Tokyo 2020 Olympics ditch logo amid accusations of plagiarism

Oliver Debie

Belgian designer Olivier Debie alongside the former logo for the Tokyo 2020 Olympics, left, and the logo he designed for the Theatre de Liege in 2013.

(Sophie Kip / AFP/Getty Images)

The Tokyo 2020 Olympic Games are logo-less once again.

A month after unveiling a design that incorporated the letter T and a red circle like the one from the Japanese flag, Tokyo Olympic organizers have decided to drop the image amid accusations of plagiarism.

The announcement was made Tuesday, just four days after the organizers stated their public support of designer Kenjiro Sano following initial allegations that he had copied a 2013 logo for the Theatre de Liege by Belgian designer Olivier Debie.

Debie and the theater had filed a lawsuit to prevent the Tokyo Games from using Sano’s design.


“We’re certain the two logos are different,” Toshio Muto, director general of the Tokyo organizing committee, said at a news conference on Tuesday. “But we became aware of new things this weekend and there was a sense of crisis that we thought could not be ignored.

“We have reached a conclusion that it would be only appropriate for us to drop the logo and develop a new emblem. At this point, we have decided that the logo cannot gain public support.”

Sano has admitted that some of his designs in the past have copied others’ works, but said his assistants were responsible.
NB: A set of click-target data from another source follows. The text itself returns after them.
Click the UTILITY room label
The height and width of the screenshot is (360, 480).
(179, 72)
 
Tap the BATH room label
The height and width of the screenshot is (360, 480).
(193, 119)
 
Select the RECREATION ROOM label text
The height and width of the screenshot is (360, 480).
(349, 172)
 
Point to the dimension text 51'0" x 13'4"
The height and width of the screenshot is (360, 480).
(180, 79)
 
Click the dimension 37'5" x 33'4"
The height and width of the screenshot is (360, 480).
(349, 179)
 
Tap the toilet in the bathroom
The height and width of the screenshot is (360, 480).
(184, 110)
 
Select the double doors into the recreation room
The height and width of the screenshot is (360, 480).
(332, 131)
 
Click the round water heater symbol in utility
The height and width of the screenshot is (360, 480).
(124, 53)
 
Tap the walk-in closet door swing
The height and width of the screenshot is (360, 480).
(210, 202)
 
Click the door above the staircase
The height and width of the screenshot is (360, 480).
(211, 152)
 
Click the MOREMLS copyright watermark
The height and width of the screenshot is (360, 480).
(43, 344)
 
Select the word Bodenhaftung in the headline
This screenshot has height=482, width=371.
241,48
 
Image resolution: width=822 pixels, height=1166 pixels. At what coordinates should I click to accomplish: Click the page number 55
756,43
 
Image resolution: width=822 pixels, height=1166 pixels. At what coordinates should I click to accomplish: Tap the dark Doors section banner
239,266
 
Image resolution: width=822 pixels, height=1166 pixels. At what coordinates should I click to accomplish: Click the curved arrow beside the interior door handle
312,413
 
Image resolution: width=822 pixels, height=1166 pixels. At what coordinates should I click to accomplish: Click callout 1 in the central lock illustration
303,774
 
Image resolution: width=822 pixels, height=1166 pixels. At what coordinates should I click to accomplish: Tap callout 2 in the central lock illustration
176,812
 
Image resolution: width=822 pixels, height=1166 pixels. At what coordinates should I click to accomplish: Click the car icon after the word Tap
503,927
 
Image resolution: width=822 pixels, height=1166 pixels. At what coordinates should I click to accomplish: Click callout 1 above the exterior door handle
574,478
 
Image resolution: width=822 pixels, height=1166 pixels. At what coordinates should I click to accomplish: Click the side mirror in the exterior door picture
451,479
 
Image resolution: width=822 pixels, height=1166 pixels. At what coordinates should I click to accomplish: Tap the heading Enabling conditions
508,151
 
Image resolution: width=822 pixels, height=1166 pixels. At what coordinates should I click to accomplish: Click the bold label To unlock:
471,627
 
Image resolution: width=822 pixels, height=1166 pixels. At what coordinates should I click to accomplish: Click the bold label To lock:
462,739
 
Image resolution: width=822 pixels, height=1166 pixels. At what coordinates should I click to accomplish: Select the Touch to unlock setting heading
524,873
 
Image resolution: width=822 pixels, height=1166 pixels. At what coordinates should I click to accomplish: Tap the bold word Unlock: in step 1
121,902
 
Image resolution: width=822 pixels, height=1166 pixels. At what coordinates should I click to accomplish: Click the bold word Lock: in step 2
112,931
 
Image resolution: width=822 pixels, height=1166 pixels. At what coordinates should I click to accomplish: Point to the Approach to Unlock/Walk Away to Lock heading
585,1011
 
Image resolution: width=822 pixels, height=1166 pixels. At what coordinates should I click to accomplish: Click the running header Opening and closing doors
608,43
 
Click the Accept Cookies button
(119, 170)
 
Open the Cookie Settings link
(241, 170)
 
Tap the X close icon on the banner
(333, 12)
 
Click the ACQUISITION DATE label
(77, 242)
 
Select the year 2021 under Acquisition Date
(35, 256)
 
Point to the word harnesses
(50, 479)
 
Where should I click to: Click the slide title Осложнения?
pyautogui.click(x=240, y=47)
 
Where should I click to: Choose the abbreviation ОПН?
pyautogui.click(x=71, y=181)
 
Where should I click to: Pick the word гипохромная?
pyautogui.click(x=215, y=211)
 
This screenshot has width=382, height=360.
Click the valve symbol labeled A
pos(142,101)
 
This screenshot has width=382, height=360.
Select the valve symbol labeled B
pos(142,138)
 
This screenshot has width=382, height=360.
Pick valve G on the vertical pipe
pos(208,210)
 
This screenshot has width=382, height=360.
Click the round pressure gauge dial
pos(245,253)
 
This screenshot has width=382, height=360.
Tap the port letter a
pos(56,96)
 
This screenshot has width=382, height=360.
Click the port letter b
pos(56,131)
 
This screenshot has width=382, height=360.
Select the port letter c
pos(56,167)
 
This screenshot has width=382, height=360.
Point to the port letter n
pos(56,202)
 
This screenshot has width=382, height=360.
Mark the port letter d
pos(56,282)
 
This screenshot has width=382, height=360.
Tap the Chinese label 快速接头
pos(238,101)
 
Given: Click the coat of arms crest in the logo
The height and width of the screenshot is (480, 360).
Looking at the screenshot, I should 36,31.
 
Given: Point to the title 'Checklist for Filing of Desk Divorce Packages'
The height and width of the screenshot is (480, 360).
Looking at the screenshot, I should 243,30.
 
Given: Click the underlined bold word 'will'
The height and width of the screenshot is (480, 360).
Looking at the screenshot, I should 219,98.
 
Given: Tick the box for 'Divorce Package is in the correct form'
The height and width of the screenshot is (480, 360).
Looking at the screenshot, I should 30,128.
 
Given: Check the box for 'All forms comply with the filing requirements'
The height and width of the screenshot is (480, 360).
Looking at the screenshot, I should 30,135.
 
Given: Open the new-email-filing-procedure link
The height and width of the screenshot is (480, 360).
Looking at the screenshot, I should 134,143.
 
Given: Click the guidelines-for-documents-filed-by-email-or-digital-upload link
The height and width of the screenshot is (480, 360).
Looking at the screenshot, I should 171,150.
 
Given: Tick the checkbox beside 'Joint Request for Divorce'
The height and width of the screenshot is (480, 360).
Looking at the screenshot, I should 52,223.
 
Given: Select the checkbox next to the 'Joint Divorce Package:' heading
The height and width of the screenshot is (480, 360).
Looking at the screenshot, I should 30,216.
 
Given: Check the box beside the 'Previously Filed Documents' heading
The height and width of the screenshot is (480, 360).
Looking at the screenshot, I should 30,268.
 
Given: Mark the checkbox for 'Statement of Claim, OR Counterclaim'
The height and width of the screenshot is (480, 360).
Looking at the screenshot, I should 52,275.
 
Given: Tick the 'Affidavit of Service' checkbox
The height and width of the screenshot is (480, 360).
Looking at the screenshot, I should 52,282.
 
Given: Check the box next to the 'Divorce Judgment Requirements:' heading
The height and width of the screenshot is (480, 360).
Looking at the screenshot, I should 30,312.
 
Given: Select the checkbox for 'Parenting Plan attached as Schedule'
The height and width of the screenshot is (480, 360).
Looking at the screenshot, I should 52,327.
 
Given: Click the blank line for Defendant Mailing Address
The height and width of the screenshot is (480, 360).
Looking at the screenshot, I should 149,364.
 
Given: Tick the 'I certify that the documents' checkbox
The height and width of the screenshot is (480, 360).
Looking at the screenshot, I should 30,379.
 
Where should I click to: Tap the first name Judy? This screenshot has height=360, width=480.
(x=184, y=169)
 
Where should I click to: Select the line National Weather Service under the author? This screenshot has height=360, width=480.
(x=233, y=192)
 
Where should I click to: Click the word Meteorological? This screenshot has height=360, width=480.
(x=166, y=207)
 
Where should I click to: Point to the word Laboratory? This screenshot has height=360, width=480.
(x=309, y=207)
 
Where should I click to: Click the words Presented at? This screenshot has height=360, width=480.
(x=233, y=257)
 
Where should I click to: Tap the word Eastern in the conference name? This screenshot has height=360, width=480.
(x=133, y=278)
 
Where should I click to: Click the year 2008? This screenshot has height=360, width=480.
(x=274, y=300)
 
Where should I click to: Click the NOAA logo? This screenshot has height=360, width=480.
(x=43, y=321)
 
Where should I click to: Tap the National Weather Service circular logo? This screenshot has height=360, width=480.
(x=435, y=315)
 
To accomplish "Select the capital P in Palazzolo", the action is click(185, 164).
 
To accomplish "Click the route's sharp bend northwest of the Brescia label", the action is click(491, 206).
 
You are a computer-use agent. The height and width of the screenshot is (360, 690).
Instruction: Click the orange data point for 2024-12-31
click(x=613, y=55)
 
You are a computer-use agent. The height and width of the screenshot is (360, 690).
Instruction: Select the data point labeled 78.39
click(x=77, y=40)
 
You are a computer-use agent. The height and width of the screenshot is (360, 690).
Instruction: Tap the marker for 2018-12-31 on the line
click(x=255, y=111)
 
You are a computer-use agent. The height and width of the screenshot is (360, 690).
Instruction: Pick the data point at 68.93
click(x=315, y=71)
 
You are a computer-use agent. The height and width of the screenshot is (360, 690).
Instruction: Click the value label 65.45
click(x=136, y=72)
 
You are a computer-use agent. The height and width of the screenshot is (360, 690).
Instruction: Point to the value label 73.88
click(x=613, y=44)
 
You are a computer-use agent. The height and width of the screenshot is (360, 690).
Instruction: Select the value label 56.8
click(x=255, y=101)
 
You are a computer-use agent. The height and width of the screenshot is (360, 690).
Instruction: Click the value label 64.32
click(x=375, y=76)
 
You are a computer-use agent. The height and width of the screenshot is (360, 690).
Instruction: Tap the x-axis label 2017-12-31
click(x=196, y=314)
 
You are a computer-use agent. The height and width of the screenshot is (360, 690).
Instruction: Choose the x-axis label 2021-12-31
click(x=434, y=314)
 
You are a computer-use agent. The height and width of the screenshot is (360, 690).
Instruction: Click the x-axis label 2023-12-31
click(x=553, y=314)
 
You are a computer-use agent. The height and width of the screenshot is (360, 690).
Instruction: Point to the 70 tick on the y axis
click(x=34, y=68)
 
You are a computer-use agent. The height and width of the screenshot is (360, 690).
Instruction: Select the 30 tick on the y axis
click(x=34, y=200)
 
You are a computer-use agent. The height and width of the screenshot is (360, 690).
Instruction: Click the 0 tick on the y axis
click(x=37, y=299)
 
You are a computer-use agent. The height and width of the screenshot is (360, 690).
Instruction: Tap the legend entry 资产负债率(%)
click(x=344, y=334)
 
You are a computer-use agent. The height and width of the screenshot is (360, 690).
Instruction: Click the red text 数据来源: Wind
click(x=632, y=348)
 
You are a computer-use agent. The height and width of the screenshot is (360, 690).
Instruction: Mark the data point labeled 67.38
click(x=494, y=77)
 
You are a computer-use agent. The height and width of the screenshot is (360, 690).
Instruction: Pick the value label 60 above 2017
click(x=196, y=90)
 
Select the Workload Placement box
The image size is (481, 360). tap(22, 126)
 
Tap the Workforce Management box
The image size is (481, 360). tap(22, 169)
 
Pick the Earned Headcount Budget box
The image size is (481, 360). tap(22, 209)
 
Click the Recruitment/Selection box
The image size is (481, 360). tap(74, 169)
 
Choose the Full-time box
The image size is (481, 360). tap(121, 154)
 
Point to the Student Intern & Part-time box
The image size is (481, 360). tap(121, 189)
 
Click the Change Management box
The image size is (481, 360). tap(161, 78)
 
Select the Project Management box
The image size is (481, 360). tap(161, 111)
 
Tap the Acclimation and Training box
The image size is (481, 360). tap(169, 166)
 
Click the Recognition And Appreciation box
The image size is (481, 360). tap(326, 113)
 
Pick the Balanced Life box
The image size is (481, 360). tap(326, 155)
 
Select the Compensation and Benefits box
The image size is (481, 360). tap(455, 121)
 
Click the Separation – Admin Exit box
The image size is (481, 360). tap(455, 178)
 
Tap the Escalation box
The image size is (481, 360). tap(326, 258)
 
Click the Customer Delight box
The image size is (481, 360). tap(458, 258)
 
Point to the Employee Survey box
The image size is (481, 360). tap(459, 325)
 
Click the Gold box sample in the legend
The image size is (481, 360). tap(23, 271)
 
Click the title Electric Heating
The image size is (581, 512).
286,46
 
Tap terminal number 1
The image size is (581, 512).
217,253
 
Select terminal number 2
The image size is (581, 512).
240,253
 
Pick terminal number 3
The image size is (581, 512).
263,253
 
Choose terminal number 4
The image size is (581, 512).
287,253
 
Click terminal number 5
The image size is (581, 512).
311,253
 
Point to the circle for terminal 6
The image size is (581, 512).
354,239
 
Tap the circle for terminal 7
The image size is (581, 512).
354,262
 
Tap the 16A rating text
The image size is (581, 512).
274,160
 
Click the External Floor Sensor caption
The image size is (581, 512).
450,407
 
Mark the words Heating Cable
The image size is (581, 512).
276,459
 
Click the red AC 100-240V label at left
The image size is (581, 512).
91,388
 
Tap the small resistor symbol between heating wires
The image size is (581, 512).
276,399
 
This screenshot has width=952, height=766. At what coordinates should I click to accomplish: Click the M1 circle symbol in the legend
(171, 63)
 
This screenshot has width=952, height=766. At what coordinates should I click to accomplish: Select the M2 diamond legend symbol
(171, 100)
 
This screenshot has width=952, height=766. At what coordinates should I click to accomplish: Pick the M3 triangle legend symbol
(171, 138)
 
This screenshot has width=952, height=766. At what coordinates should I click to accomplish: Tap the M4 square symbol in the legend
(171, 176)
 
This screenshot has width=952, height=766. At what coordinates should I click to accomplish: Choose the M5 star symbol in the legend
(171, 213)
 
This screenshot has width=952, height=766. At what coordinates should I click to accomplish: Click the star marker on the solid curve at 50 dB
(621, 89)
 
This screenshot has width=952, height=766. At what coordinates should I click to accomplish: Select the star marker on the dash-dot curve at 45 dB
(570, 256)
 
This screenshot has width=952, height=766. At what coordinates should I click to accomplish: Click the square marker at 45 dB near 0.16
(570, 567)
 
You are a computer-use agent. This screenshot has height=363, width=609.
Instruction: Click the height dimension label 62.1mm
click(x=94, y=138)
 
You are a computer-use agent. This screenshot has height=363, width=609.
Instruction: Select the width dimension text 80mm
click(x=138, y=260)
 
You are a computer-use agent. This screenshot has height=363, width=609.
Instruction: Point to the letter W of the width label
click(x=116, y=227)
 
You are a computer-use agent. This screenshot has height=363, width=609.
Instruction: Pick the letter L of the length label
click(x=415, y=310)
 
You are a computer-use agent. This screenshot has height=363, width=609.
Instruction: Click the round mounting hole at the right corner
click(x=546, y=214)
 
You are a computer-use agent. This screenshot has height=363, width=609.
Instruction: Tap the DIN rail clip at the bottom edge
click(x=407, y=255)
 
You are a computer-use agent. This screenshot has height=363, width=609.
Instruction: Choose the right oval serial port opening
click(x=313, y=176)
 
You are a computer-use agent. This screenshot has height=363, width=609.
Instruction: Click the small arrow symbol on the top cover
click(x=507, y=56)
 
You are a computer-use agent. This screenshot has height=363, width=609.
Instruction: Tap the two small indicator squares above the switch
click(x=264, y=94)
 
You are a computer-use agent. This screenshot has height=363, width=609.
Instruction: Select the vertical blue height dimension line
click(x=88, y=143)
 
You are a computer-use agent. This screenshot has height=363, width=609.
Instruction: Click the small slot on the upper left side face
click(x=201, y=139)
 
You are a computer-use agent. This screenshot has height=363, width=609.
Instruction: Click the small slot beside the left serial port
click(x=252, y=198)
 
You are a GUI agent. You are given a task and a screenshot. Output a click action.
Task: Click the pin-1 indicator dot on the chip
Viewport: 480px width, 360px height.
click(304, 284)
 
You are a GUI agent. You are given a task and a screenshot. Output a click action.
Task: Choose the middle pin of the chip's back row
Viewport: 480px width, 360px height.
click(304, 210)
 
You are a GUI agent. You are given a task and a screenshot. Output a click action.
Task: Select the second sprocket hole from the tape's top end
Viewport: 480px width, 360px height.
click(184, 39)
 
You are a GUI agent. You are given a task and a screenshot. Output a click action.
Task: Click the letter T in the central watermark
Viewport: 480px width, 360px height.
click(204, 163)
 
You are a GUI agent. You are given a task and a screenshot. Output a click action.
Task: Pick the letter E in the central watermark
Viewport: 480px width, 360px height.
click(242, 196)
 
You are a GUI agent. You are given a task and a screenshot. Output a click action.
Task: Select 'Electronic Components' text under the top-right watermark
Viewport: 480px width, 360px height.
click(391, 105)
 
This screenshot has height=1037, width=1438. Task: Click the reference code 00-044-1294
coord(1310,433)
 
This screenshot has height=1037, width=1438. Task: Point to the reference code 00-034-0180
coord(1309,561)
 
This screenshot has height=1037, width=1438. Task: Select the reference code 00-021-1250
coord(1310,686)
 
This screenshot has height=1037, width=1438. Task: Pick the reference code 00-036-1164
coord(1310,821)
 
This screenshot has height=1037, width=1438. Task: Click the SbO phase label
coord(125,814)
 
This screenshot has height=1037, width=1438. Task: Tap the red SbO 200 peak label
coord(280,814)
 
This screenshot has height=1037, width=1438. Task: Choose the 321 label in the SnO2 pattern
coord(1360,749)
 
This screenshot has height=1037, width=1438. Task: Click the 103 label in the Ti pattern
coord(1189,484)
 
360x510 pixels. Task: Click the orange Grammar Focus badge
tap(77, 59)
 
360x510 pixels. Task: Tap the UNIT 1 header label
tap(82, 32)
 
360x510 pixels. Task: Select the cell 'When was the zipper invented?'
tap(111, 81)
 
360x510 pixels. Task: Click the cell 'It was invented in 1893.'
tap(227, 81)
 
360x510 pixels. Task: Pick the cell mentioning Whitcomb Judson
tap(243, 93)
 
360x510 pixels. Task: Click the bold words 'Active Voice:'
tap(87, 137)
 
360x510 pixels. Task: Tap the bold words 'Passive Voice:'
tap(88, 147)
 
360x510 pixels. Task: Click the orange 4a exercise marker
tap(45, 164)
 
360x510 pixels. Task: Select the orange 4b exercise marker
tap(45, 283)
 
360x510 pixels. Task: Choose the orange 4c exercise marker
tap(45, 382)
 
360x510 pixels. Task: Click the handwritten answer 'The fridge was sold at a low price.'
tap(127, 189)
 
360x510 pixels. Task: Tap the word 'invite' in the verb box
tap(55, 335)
He also faces allegations that his designs for a zoo and museum in Japan resemble designs by others.

The 43-year-old designer offered to withdraw his Olympic logo Tuesday but denied any wrongdoing.


“I swear my design did not involve copies or plagiarism,” Sano said in a statement on his website late Tuesday. “Any attempt of suspected copying or plagiarism should never be permitted.”

A competition will be held to select a new Olympic logo, Muto said.